Once upon a Nightclub

Michel Legrand is France's premier jazz musician - his work is France's major contemporary musical export. He's best known for 1964 French film The Umbrellas of Cherbourg. It's a sung-through musical, quite ahead of its time. Even its most casual conversation (lyrics by the film's director Jacques Demy) is sung. Les parapluies de Cherbourg made a star of its young leading actress, Catherine Deneuve.

But M. Legrand's done much more than Cherbourg; he has enormous body of work. Some of his song shave become cabaret standards even in this country, like What Are You Doing the Rest of Your Life? and Windmills of Your Mind. He's won Oscars, Grammys, The Prix Molière, and a list of other awards as long as a film score. He's worked with everyone from Maurice Chevalier to La Streisand.

In March, Legrand celebrated his 75th birthday with a six-night run at the New York jazz club Birdland. He opened in a bold - not to say an aggressive - style, punching out the notes.

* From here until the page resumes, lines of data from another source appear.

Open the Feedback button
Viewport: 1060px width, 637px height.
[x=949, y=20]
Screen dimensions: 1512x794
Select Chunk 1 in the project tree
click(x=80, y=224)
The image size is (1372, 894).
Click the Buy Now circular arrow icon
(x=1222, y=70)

Then the set peaked with his second song - his own delicate La valse des lilas. He introduced it by telling us that he wrote it when he was very young. He was young indeed - the song's copyright date is 1955. He called it by its English title, Once upon a Summertime (this title comes from the first line of Johnny Mercer's English lyrics), but he sang the marvelous French lyrics by Eddie Marnay:

Mais tous les lilas
Tous les lilas de mai
N'en finiront
N'en finiront jamais
De faire la fête au cœur des gens qui s'aiment, s'aiment.

Some internet sources credit Eddie Barclay for co-writing the music, and some credit the lyricist with the same. At any rate, it flows in gentle ¾ waves, its lines descending in pitch, like a sigh. Marnay's delicate, melancholy lyrics suit it perfectly, openly emotional, but not indulgent like some French songs. Mercer did not translate them; wisely, he rewrote them (as he did when he adapted Autumn Leaves from the French). And he rescheduled the ballad - the French song is set in spring.

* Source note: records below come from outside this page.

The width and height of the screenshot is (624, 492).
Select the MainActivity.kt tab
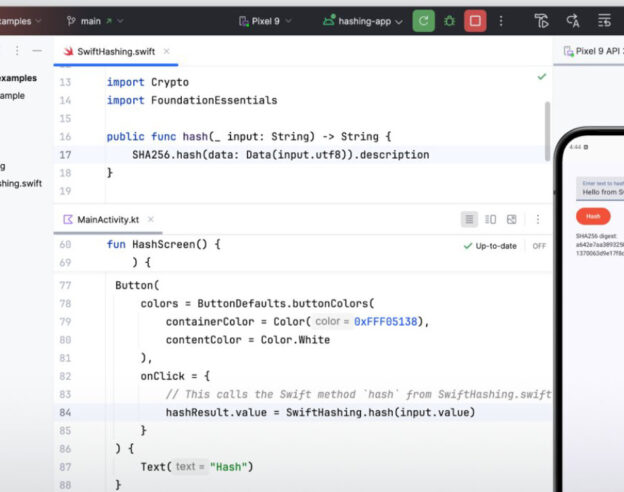tap(107, 219)
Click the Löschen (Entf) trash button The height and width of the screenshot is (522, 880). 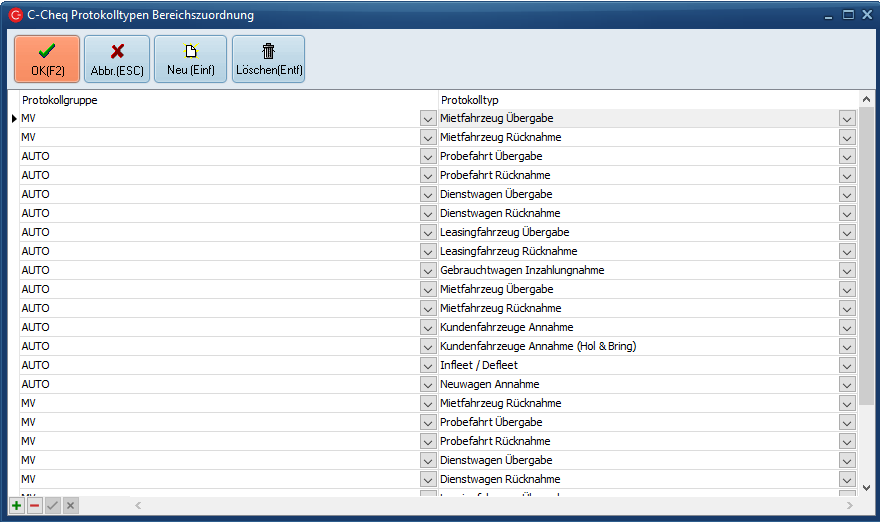268,59
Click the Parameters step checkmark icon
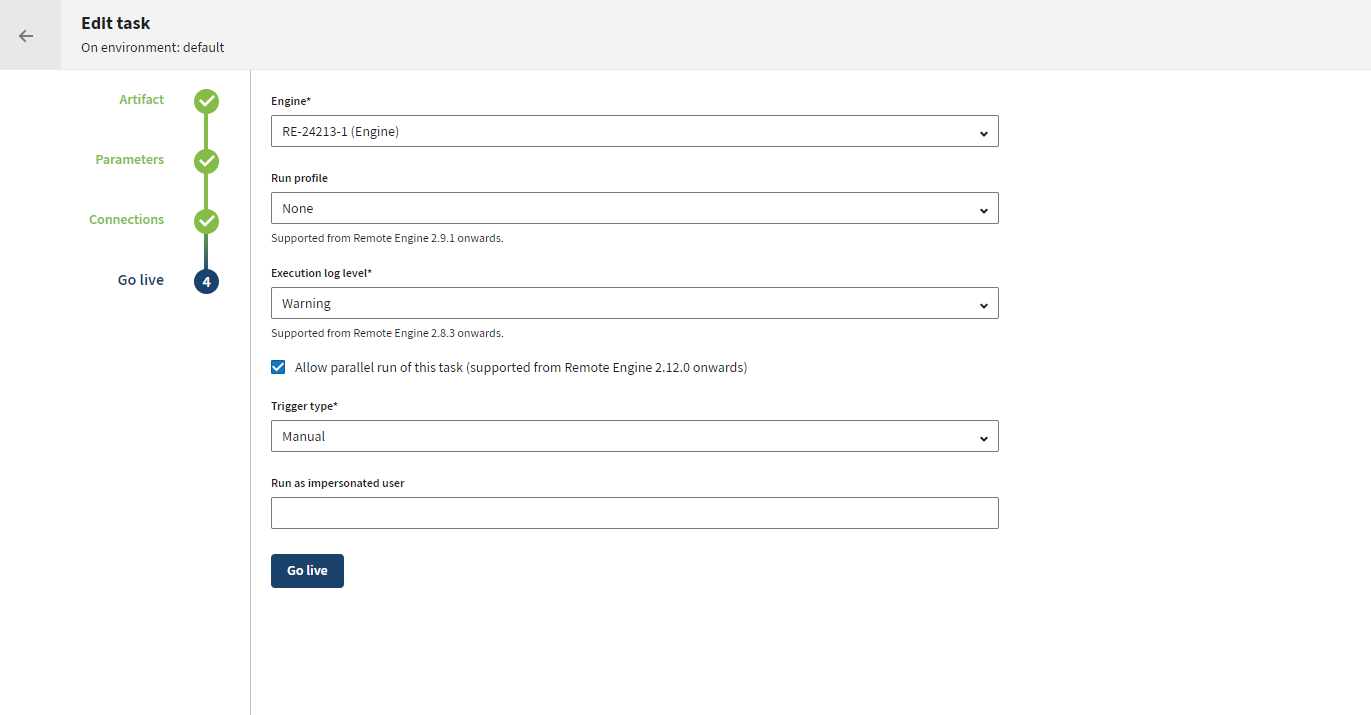This screenshot has height=715, width=1371. [x=206, y=161]
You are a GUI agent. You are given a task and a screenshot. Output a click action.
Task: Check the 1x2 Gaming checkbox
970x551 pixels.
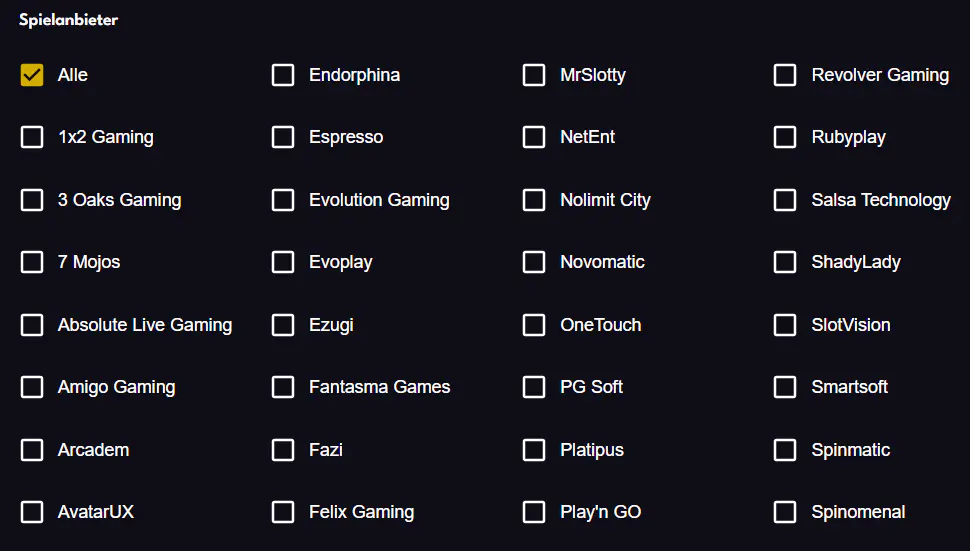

Legrand's voice isn't a trained voice, but neither is it the voice of an old man. If he has little concern, for pitch, we don't miss it. His talking/singing is perfectly suited to the man and the material.

He continued with several other of his songs: I Was Born in Love with You, with lyrics by Alan and Marilyn Bergman (with whom he's worked extensively); My Maybe Baby, which he wrote, if I heard him correctly through his accent, with Francoise Sagan, one of France's most colorful novelists.

He was at his best when the drums (Ron Carter) and bass (Lewis Nash) sat it out, and he was solo at the piano, morphing from one rhythm to another. The songs lost the aggressive quality, and jazz floated by like clouds. He joked with the audience. Sometimes he sang in vocalese, or a sort of refined scatting. He looked at the keyboard sometimes, and from time to time - I've never seen a pianist do this before - he licked his fingers.

Late in the set, ML pattered that the great jazzists appeared to him in a dream - Duke Ellington, Brubeck, Shearing, et al - and as he named them, he played in the style of each. I don't deny this is skillful, but we don't care. We came to hear Legrand play like Legrand.

For an encore, he played one stanza of I Will Wait for You, the theme from The Umbrellas of Cherbourg, singing the English lyrics by Norman Gimbel. It isn't one of my favorites, but it's Legrand's best-know song. He played exactly eight bars, and I thought that rather condescending.